BOOK ONE: 2015 - GLOBALIZATION

Chapter Five: Political Globalization

II. Globalization Of Defence

Among national virility symbols, an army presumably counts higher than a central bank or a currency, but slightly below a Queen or a President. Not all countries have armies: Costa Rica is an example of one that by law doesn't and can't have an army. Japan and Germany are still so to speak on probation after WWII, although both are moving towards again having fighting forces with more than defensive roles.

It wasn't always so. In the last thousand years, the first permanent, professional national army came into existence only under Cromwell. Previously, and for many countries for two hundred years afterwards, armies were mercenary. It was only when the unitary nation state gained control over its borders and the physical bodies of its subjects (say, 1800 for most of Europe) that it became possible for countries to maintain standing armies. England, being an island, found it easier, although even there the press-gang lasted until well into the 19th century. Conscription, in one form or another, has sustained most European armies for the last hundred years or more.

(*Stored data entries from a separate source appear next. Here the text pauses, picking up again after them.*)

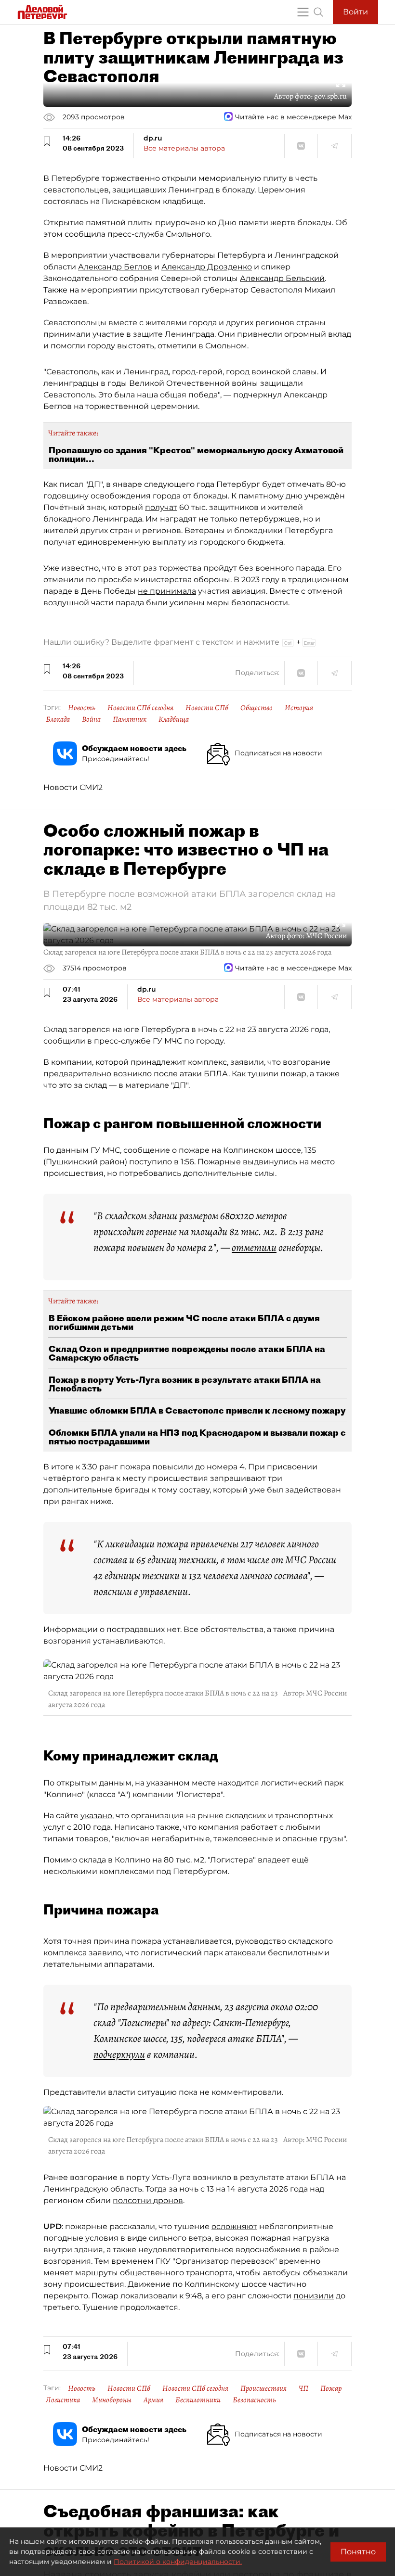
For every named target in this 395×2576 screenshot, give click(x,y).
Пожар (331, 2388)
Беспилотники (198, 2400)
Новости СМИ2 (73, 787)
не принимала (167, 591)
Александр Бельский (282, 278)
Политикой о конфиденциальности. (178, 2561)
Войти (355, 11)
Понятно (358, 2551)
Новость (81, 707)
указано (96, 1815)
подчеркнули (119, 2054)
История (299, 707)
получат (161, 507)
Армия (153, 2400)
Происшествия (263, 2388)
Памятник (129, 719)
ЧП (303, 2388)
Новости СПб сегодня (140, 707)
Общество (256, 707)
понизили (313, 2295)
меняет (58, 2272)
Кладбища (173, 719)
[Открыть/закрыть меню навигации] (303, 12)
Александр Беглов (115, 266)
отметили (254, 1247)
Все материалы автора (184, 148)
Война (91, 719)
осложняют (234, 2226)
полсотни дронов (148, 2200)
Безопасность (254, 2400)
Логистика (63, 2400)
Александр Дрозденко (206, 266)
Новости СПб (206, 707)
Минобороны (112, 2400)
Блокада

The point has been made in previous chapters that most nation states are likely to be extremely unwilling to give up their armies, which are so very potent a symbol of the power of the State. One just needs to think of all those TV clips of travelling politicians inspecting guards of honour, more often than not dressed in improbably Ruritanian 18th century uniforms and carrying guns which would be blown away by any whiff of 'shock and awe'. Even the Pope (how many divisions does he have?) is secured by his mediaeval Swiss Guards.

Curiously enough, it may be the Pope's apparently outdated mercenary model that comes to the fore again in future. Although there are still national armies, there are few national armourers: with the exception of some national champions in the very grandest countries, arms manufacturing has become an entirely private, international affair.

Wars themselves are increasingly becoming international cooperative efforts supervized by global or regional governance bodies or alliances (the United Nations, NATO, the European Union). But why aren't there any United Nations or NATO soldiers? The 'casques bleus' are always national soldiers delegated for a period to a UN force, ditto with NATO. The principle of a UN-mandated force exists, yes, but countries have never yet been willing to equip the UN with actual firepower of its own, and when you consider how it operates, you can understand why. Therefore the countries which sign up to a particular UN mission are often pursuing their own political or economic goals under cover of the UN mission. Sooner or later however there will be a reform of the UN which puts this right; and it seems as likely as not that an EU or NATO military force will eventually crystallize out of existing national military establishments.

Armed forces in the employ of non-territorial bodies such as the United Nations will look a great deal like mercenaries, in the older sense of the term before it became tainted with ex-colonial overtones. And given that the equipment of such 'armies' will be provided on a commercial basis by multinational manufacturers, would we also not expect those manufacturers to expand into the provision of fully-equipped and trained armies? Anyway (see later in the book) by 2050 the fighting units will no longer be people, they will be advanced robots – and only large, sophisticated manufacturers will have the technology and resources to supply them. The movie 'Robot' explored some of the scarier dimensions of this territory; but failed to create a believable global governance framework in which such dangers would in actuality be minimized.